Parallèlement, la bonne santé financière de l'assurance
chômage (UNEDIC), contribue très largement au solde positif des
finances sociales en dégageant un excédent prévisionnel de
plus de 6 milliards de francs en 2000 et de près de 10 milliards de
francs en 2001. Or les discussions en cours entre patronat et syndicats, mais
aussi entre partenaires sociaux et Etat, risquent de mettre à mal cet
excédent : que toutes ces discussions conduisent à une
baisse des taux de cotisations, à une hausse des dépenses ou
à des transferts de charges de l'Etat vers l'UNEDIC, le solde s'en
retrouvera altéré et la stratégie européenne du
gouvernement en matière de finances publiques aussi.

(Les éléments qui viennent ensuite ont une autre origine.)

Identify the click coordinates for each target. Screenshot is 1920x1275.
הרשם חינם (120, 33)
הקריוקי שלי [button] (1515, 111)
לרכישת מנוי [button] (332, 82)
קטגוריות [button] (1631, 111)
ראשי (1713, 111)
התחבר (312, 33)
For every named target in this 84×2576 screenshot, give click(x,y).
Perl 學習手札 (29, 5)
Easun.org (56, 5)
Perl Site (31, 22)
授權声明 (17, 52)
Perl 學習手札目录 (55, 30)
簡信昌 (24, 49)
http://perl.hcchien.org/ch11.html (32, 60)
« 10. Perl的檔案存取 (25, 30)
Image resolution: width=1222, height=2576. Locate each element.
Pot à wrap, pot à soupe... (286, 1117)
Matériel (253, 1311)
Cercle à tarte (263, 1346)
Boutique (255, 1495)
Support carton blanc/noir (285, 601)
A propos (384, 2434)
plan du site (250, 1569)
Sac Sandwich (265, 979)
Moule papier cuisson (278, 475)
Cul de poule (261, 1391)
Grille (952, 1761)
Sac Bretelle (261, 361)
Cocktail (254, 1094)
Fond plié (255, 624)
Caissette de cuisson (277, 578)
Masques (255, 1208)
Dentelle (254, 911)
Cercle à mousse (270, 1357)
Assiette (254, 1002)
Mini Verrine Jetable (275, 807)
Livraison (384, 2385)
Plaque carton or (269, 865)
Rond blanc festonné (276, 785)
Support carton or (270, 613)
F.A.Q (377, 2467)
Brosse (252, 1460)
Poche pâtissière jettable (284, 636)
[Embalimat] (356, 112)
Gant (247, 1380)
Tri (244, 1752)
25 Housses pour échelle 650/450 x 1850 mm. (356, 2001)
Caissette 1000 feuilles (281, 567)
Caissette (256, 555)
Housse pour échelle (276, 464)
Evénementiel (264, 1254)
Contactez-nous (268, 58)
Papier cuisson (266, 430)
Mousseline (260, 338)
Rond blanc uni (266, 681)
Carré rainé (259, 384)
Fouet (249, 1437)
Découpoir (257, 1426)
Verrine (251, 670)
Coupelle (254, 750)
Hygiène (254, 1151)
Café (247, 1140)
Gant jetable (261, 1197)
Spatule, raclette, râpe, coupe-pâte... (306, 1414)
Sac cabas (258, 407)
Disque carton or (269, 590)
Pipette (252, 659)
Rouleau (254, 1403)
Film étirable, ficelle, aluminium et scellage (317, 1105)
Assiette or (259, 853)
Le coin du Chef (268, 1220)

Par ailleurs, le gouvernement a décidé de mettre en oeuvre une
réforme de la Prestation spécifique dépendance qui se
traduira nécessairement par de dépenses supplémentaires
dont on peut se demander si elles sont prises en compte dans le programme
pluriannuel.
Enfin, les relations entre l'Etat et la Caisse nationale des allocations
familiales manquent de clarté puisque le collectif budgétaire ne
fait pas figurer les 5,5 milliards de francs promis par l'Etat à la CNAF
pour financer la majoration de l'allocation de rentrée scolaire.
Il
ne faudrait pas que les bons résultats de la branche famille soient
utilisés par l'Etat pour revenir sur ses engagements et fragiliser
l'équilibre de la sécurité sociale.
Aussi les incertitudes ne manquent-elles pas sur les finances sociales et sur
le respect des engagements européens de la France en la matière.